It is not true that libertarianism makes it impractical to build roads, but it is true that there are some funny consequences when people try to apply the core doctrines (of self-ownership and nonaggression) to situations involving moving vehicles. The most famous case is certainly the helicopter joke. Some right-wing, conservative-leaning libertarians like to joke about how Pinochet threw communists off helicopters, which is indeed something Pinochet did, in the so-called “Caravan of Death”. Without question, libertarianism is not so radical as to believe that it is always right to kill communists. There are some communists who think it is always right to kill opponents of communism, but no major libertarian has the mirror image of this opinion. There is a reason why helicopter killings, specifically, became a meme: it’s a reference to a joke about property rights.
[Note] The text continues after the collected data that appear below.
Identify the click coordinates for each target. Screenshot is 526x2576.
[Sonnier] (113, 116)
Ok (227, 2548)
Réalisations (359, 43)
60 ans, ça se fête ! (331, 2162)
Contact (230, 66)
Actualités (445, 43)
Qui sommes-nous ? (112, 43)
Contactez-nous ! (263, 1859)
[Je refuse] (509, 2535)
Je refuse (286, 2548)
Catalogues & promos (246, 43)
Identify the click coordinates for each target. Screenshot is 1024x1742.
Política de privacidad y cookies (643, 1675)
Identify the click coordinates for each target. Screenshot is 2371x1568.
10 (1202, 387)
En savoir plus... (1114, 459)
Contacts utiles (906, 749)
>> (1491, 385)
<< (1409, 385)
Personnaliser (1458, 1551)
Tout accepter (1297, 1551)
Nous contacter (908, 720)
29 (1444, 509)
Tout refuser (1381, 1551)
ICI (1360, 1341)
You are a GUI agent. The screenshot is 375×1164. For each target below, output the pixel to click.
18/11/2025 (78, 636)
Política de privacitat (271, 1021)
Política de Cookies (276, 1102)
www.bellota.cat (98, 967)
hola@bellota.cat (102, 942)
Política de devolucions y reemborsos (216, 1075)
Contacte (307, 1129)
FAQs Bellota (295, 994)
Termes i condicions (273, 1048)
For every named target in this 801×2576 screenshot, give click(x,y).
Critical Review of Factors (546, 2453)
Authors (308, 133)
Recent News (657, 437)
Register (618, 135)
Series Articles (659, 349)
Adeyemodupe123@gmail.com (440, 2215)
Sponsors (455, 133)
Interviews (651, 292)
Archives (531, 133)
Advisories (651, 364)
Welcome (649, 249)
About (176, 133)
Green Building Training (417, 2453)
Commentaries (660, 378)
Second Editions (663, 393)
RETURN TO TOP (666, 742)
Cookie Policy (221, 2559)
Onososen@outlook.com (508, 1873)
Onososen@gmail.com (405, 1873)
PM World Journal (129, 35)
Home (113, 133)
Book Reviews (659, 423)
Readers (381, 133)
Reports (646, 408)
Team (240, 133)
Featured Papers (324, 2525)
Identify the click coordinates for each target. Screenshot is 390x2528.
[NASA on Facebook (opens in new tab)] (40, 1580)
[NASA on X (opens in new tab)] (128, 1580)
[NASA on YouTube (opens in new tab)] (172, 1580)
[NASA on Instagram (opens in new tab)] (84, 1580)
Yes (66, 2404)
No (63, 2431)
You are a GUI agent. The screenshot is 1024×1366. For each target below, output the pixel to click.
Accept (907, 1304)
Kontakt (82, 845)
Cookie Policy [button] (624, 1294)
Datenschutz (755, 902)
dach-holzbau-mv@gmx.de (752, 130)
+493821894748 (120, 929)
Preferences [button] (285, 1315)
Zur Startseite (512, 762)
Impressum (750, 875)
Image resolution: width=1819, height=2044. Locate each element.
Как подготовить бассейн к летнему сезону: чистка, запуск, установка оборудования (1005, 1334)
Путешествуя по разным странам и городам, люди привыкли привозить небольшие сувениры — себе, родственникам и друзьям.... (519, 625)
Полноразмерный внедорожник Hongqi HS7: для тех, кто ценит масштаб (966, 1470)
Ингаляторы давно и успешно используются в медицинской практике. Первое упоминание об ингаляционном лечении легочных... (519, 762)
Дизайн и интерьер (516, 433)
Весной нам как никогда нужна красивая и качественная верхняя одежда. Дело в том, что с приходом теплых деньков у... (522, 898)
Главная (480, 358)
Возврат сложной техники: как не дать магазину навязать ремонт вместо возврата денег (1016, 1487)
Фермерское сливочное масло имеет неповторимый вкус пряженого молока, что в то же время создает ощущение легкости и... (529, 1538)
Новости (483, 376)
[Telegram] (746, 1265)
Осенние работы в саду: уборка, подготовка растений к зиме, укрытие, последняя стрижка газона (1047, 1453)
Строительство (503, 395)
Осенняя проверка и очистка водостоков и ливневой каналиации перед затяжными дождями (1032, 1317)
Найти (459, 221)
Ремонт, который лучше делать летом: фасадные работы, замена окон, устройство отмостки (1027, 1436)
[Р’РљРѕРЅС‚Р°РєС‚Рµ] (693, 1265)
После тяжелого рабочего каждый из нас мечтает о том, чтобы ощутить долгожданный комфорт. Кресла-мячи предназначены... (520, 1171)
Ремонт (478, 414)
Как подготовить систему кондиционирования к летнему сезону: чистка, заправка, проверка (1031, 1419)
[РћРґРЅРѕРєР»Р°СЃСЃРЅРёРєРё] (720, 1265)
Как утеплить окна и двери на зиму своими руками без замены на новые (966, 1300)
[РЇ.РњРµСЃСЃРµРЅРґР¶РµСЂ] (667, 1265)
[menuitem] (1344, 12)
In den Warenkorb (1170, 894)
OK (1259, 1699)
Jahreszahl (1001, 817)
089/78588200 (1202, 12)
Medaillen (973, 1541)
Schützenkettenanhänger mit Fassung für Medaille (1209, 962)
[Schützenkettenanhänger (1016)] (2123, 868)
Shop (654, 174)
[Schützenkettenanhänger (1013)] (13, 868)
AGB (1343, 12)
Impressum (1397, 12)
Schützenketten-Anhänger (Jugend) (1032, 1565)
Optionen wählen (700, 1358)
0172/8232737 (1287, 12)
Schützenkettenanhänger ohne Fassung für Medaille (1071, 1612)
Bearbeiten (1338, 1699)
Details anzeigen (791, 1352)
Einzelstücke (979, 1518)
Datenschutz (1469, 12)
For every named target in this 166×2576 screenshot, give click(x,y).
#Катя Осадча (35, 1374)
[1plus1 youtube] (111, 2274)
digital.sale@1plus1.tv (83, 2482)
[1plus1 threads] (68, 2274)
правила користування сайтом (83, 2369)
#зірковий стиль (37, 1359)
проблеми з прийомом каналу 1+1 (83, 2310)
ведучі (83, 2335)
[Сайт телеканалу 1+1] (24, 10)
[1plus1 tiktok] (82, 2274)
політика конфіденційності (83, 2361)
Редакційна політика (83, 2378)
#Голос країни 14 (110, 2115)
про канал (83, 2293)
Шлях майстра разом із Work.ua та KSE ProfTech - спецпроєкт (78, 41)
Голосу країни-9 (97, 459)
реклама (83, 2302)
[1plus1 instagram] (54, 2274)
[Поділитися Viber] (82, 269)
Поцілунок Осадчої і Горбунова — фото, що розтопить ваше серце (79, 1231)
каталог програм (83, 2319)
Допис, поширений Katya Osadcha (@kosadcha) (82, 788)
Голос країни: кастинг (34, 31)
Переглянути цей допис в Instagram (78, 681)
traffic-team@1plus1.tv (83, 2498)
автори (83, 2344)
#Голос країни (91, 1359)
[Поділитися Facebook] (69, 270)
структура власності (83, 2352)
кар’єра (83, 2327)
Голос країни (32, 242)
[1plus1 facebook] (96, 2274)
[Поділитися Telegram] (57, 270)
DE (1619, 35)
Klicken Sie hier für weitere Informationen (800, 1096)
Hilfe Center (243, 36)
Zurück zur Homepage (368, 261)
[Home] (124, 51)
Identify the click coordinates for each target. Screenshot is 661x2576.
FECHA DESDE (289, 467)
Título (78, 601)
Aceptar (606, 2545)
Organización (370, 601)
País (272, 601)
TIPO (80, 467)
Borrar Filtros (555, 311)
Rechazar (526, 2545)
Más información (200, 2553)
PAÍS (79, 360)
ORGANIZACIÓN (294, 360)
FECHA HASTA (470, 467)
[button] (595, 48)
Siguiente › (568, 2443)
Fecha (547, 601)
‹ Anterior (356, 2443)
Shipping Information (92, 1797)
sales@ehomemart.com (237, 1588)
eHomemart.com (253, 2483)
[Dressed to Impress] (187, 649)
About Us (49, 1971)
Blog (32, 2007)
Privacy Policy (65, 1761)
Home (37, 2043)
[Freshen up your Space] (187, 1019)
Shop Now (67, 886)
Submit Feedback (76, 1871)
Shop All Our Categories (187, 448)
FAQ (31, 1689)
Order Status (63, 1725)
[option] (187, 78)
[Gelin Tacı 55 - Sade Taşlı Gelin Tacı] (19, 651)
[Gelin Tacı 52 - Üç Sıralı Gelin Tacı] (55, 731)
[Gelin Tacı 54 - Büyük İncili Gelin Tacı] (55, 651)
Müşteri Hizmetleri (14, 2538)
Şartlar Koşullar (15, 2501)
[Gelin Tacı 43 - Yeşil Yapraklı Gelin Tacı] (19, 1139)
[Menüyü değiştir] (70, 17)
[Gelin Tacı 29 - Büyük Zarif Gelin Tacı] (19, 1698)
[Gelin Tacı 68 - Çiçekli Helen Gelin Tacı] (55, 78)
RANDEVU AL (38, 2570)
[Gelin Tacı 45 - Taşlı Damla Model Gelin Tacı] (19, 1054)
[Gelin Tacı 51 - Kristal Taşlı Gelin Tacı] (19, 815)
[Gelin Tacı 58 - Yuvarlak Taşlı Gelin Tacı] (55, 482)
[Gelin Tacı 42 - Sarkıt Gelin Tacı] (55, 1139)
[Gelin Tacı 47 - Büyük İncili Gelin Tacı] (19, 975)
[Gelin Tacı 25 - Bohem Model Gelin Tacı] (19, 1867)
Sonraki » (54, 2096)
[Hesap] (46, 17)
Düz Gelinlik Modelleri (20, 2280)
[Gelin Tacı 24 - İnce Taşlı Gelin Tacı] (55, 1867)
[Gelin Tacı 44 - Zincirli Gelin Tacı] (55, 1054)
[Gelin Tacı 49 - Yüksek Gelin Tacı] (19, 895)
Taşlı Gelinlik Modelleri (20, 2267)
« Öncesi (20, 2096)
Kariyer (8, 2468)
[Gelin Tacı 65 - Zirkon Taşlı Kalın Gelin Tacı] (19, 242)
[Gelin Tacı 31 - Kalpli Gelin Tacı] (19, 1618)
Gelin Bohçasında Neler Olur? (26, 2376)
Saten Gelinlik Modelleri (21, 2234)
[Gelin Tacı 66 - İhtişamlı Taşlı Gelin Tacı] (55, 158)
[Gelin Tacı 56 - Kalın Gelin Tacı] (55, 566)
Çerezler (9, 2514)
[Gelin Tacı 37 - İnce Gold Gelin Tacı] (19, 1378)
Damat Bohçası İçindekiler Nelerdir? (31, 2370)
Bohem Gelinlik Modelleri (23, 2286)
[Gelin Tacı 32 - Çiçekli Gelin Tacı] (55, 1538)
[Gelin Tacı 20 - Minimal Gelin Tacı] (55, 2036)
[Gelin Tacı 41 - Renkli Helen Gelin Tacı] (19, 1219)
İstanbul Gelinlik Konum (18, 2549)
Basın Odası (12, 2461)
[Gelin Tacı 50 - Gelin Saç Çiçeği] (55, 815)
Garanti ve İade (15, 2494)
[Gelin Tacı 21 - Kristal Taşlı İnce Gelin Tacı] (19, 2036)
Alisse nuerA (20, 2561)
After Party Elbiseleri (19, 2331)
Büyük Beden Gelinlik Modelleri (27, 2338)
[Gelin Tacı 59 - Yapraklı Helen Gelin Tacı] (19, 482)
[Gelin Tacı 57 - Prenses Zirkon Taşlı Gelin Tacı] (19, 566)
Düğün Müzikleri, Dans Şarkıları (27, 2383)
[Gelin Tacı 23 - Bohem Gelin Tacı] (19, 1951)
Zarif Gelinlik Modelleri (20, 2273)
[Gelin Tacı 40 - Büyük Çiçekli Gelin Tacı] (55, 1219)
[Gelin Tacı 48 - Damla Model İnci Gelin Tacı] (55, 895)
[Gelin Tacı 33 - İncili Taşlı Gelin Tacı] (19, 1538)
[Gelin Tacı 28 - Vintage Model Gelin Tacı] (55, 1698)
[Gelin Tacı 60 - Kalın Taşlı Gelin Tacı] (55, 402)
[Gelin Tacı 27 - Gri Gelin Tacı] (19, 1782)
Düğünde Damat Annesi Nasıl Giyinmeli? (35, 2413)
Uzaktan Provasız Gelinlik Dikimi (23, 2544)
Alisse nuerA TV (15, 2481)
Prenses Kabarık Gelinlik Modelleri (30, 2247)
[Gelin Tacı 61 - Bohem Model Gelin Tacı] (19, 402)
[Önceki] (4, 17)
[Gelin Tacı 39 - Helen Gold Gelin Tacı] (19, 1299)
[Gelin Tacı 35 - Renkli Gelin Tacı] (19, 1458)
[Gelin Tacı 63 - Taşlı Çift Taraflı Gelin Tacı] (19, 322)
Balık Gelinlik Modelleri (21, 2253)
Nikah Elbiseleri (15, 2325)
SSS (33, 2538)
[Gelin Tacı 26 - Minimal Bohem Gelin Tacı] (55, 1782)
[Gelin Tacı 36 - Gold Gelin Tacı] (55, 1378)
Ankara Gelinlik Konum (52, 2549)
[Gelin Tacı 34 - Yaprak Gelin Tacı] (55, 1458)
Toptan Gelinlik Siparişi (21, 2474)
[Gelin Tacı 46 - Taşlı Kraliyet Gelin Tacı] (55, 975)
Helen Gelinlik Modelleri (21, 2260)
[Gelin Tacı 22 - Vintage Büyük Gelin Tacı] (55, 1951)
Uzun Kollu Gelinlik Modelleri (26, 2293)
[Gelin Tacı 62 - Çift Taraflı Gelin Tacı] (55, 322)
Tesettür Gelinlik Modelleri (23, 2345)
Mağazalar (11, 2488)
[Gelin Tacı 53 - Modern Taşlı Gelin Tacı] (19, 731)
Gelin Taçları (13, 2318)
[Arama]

The joke about property rights is this: If I’m taking you, consensually, on a ride in my helicopter, it is also true that I remain owner of the helicopter and, as the owner of my property, can freely evict trespassers from it. So suppose that I change my mind about giving you a ride and cancel the contract. You then become a trespasser on my helicopter, and I can evict you, such as by pushing you off of it. Pushing you does no direct damage to your body, which, of course, remains your body via self-ownership, and is generally unharmed by being pushed. This was a minimal, least-harm intervention to quickly evict you, and it does not aggress against anything you legitimately own; you own your body, not anything surrounding it. It is no concern of mine what the ground will do to you once you’re out.
This stuff is funny, but it seems clear that no libertarian judiciary would let me off the hook for pushing you out of my helicopter. There are many things it might do instead, but here’s what it would do in my personal libertarian utopia: If the agreement for the helicopter ride was informal, then they might decide that, as a general unspoken part of such informal ride-agreements, I agreed to reimburse any damage to your body that happened due to me negligently letting you fall off of it, payable either to you if you survive, or to those named in your will if you don’t, or to your relatives if there is no such will, etc. I would then be punished by being saddled with a big debt to pay for the entire estimated value of your life, which is, basically, what would be done to any murderer; the gap between the treatment of my conduct and the treatment of murder is thus closed. If I had asked you to sign a written formal contract explicitly waiving such damages, I wouldn’t have this problem, but then you’d be a fool to sign it. So much, then, for the helicopter joke. This post was actually about something else.
I was talking to Tetraspace about politics, and I thought of a moral dilemma that I’m calling the “enslaved pilot”, which I think is interesting because of the contrast between very starkly rights-based moral theories such as libertarianism, and other more eclectic theories. In the hypothetical, an airline company has somehow enslaved a man and made him work as a pilot, so that he has to work the flights they tell him to work, or else they beat him up, or abuse him horribly in other ways. As soon as he lands somewhere, there are keepers who chain him and prevent him from running away. He hates this life, so he has the idea of jumping off and parachuting mid-flight to escape slavery—this way, the airline people can’t catch him. However, this sends a plane full of passengers probably flying to their deaths. Supposing that such an enslaved pilot hypothetically did exist and did act in this way, it is then interesting to think of how different moral and legal theories would evaluate the pilot’s conduct.
Obviously, consequentialists think the pilot did something bad because of the many people’s deaths, although it is unclear what they should think about his culpability as compared with the airline company’s, which is never a very clear notion in their theories. The proportionality clause in the traditional doctrine of double-effect also seems to decide that the pilot’s own action is bad, although it’s unclear if the action is murder or some lesser form of homicide. But I believe that a libertarian or, more generally, a starkly rights-based moral/legal theory would say at minimum, in favor of the pilot, that what he did, even if wrong, is not murder, and shouldn’t be punished as such; although in most places it is likely that the law disagrees.
I do not think the two sources I linked are the only possible interpretation of libertarianism – indeed, my ideal libertarian utopia itself differs from it in some respects – but I do take other interpretations less seriously (as libertarian) the more they differ from the general broad outlook in these sources. Some libertarians who agree with my interpretation of libertarianism might disagree with my judgment of what it says about this case: they might say that the pilot does commit murder, because he violates the nonaggression axiom by effectively turning the plane into a high-powered projectile aimed at the innocent, nonaggressing passengers. I believe that he does not do this, because as an enslaved captive in the airplane, he has no more obligation to maintain it than anyone else does. As to what my personal libertarian utopia would do, of course, it all depends on what sorts of financial penalty are included in the contract between passengers and airline, which, in this case, is probably formal and written and explicit. At any rate, the enslaved pilot is a case of sharp disagreement between libertarianism and moral/legal theories which are more eclectic, and less starkly rights-based.
As an aside, the case is also an illustration of how it becomes simply less economical to own slaves, as opposed to hiring voluntary workers, the more a society is rich and has to manage high-value capital goods. By using an enslaved pilot, the airline company is risking a plane crash, and all connected liabilities, in a way that they wouldn’t risk if they had instead hired a free man.